Copy out, exactly, the first line of the entries below and every line after it through the one containing "Open the セゾン資産形成の達人ファンド".
______
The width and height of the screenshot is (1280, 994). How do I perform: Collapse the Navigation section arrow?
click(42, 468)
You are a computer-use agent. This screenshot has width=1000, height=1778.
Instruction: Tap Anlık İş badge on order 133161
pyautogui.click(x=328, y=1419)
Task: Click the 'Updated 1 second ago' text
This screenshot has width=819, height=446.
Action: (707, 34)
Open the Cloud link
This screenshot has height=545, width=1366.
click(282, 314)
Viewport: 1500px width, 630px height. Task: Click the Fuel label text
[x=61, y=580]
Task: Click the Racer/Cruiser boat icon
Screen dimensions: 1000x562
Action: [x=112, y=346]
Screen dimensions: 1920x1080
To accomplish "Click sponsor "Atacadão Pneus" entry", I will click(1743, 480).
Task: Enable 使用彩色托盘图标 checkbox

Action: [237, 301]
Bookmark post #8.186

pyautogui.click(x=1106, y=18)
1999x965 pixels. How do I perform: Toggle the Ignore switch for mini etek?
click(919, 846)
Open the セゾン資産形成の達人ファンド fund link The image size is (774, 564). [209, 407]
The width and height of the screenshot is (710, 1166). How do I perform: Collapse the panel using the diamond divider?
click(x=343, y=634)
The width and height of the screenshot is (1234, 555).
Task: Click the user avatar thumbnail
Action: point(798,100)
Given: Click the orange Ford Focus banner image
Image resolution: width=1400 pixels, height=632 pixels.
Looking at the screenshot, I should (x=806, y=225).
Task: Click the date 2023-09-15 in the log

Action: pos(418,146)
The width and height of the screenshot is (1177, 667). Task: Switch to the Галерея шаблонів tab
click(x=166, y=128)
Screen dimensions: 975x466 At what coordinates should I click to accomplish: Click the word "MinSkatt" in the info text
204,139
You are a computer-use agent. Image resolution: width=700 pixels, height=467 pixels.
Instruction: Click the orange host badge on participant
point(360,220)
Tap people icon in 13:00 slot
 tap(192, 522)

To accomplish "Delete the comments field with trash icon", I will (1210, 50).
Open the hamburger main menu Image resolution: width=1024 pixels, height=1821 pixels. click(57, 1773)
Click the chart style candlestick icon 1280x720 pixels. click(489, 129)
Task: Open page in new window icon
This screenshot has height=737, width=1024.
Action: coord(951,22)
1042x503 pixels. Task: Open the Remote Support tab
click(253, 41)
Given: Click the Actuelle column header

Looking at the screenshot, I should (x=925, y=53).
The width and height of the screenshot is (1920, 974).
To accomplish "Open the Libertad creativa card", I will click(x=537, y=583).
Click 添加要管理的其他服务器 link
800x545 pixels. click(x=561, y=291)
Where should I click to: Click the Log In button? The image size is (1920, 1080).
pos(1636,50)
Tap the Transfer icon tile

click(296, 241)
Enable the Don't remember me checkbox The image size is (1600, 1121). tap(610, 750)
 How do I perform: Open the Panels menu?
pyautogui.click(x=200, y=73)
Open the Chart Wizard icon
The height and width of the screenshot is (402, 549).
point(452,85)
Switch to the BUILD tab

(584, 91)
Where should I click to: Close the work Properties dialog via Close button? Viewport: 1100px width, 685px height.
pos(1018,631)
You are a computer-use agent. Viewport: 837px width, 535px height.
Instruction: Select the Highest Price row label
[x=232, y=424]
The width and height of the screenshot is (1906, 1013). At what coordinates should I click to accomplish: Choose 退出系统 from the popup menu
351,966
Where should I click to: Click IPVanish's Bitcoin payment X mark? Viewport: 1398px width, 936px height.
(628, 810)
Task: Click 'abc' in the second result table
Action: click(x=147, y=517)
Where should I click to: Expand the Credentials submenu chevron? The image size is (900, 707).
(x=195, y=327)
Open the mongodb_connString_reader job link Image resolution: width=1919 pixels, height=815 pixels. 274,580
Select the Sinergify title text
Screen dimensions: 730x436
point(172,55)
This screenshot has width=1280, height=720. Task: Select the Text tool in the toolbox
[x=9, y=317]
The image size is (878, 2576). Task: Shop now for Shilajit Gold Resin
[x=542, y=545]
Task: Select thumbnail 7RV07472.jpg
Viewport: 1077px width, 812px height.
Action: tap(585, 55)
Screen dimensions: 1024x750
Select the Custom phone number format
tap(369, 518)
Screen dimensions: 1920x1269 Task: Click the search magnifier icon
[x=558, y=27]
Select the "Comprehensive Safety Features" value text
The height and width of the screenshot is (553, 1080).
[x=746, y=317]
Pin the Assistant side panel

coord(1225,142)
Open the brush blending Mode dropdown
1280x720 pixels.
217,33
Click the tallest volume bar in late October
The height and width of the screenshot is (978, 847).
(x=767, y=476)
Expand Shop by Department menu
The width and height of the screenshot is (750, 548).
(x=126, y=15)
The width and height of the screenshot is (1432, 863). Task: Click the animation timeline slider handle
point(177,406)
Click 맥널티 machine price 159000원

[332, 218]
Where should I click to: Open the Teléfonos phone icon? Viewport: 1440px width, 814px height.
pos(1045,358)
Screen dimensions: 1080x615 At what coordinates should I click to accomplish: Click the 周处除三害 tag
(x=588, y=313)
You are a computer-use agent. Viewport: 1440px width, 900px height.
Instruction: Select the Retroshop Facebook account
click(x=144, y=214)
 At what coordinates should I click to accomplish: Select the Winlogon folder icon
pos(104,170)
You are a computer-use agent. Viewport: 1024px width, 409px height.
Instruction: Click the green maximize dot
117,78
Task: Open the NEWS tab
______
**Worked solution**
The width and height of the screenshot is (1280, 994). How do I perform: Collapse the Navigation section arrow?
click(42, 468)
You are a computer-use agent. This screenshot has width=1000, height=1778.
Instruction: Tap Anlık İş badge on order 133161
pyautogui.click(x=328, y=1419)
Task: Click the 'Updated 1 second ago' text
This screenshot has width=819, height=446.
Action: (707, 34)
Open the Cloud link
This screenshot has height=545, width=1366.
click(282, 314)
Viewport: 1500px width, 630px height. Task: Click the Fuel label text
[x=61, y=580]
Task: Click the Racer/Cruiser boat icon
Screen dimensions: 1000x562
Action: [x=112, y=346]
Screen dimensions: 1920x1080
To accomplish "Click sponsor "Atacadão Pneus" entry", I will click(1743, 480).
Task: Enable 使用彩色托盘图标 checkbox

Action: [237, 301]
Bookmark post #8.186

pyautogui.click(x=1106, y=18)
1999x965 pixels. How do I perform: Toggle the Ignore switch for mini etek?
click(919, 846)
Open the セゾン資産形成の達人ファンド fund link The image size is (774, 564). [209, 407]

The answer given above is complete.